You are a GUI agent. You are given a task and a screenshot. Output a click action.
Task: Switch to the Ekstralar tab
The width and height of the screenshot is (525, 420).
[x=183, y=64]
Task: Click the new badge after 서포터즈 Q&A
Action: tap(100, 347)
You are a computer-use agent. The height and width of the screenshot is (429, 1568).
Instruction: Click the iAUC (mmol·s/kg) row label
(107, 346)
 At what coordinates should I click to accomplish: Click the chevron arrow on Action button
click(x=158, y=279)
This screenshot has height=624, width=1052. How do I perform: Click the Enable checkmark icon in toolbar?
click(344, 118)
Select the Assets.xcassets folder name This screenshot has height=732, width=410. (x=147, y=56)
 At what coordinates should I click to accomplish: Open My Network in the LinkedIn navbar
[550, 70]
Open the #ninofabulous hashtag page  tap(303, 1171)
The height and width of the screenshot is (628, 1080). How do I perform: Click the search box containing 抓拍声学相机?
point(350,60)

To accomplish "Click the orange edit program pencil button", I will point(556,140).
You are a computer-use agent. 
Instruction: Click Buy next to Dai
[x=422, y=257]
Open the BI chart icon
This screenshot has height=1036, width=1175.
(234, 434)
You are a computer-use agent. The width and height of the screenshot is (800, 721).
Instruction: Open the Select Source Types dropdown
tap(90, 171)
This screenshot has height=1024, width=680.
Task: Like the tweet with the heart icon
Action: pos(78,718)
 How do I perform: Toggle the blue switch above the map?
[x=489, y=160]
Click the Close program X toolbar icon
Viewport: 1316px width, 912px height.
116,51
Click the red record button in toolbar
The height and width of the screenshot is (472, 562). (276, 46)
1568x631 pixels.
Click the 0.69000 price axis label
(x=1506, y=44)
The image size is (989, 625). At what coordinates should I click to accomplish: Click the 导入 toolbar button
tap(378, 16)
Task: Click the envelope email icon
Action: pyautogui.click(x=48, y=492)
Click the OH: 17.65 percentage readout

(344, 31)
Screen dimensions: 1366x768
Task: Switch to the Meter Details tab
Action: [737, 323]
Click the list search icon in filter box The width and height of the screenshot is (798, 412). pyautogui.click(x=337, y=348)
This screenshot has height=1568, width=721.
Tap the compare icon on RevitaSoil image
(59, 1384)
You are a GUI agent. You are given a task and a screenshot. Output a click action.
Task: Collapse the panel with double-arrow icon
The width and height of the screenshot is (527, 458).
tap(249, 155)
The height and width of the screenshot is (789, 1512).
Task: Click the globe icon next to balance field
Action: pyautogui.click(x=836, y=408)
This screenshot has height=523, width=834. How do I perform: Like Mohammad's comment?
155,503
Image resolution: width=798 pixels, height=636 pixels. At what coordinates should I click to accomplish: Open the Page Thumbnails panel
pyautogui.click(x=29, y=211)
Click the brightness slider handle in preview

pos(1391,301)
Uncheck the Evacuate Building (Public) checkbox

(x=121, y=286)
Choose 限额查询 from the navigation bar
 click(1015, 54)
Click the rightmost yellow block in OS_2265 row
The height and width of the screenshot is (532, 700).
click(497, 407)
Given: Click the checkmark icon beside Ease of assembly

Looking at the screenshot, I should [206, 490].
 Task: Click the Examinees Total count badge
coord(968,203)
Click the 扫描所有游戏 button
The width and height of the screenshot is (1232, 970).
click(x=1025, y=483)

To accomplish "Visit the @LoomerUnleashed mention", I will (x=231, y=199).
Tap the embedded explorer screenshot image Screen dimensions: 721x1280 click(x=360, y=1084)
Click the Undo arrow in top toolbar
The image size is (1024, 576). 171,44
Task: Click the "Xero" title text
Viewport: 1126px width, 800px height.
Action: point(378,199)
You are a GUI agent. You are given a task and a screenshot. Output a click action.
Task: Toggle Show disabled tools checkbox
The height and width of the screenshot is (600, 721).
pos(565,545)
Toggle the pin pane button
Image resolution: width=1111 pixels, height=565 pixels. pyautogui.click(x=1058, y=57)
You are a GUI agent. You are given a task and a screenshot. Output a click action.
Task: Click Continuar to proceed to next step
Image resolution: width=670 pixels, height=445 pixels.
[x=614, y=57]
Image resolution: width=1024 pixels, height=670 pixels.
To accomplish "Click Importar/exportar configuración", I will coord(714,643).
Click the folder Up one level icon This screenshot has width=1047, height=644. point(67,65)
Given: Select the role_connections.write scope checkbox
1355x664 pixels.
====================
- [Task brief] Wherever the string "folder" occurs in the data, copy the line that holds it.

- [Output below]
Select the Assets.xcassets folder name This screenshot has height=732, width=410. (x=147, y=56)
Click the folder Up one level icon This screenshot has width=1047, height=644. point(67,65)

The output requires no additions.